**What is expected:** Turn the records, from the line containing "Find the location of a" through the end of the records, into a JSON list of strings with one string per line, skipping blank lines. Leave the pictures out of the answer.

*** Opening of Data provided ***

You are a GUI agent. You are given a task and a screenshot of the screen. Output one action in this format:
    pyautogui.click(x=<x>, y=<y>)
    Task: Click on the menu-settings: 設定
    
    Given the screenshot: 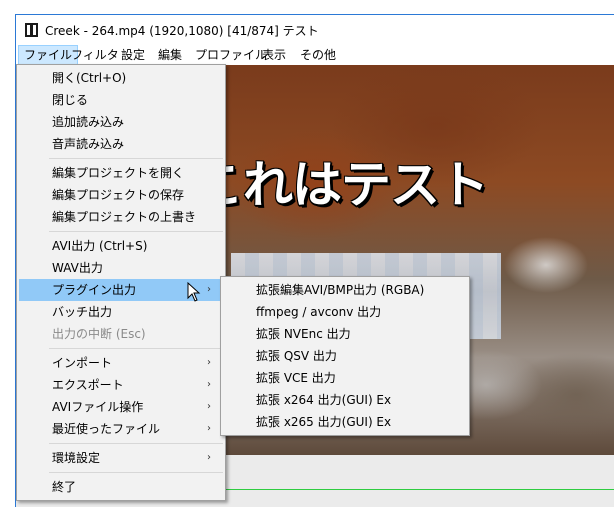 What is the action you would take?
    pyautogui.click(x=133, y=55)
    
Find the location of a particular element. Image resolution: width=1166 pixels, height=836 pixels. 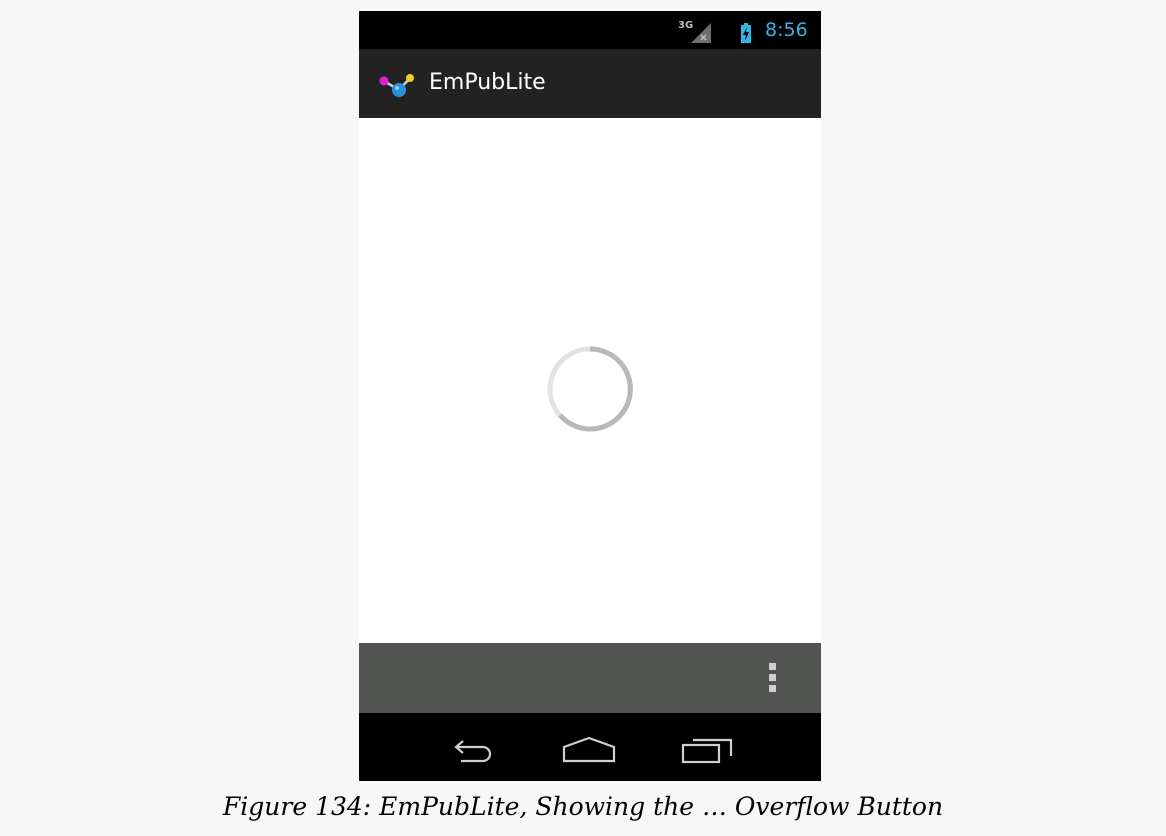

home-icon is located at coordinates (589, 750).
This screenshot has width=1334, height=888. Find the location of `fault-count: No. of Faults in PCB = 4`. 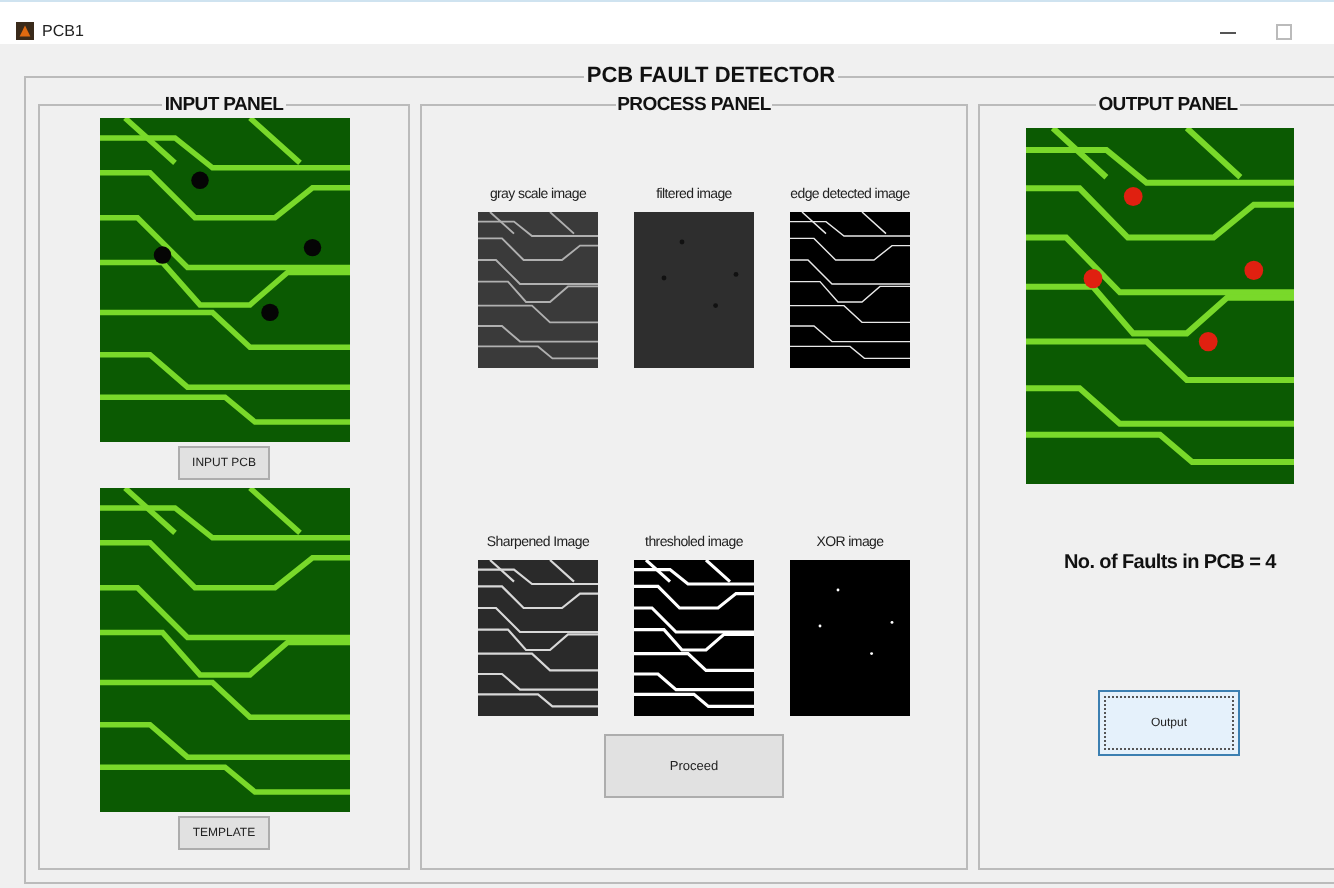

*** Close of Data provided ***

**Exercise answer:**
[
  "Find the location of a particular element. Image resolution: width=1166 pixels, height=836 pixels. ",
  "home-icon is located at coordinates (589, 750).",
  "This screenshot has width=1334, height=888. Find the location of `fault-count: No. of Faults in PCB = 4`. "
]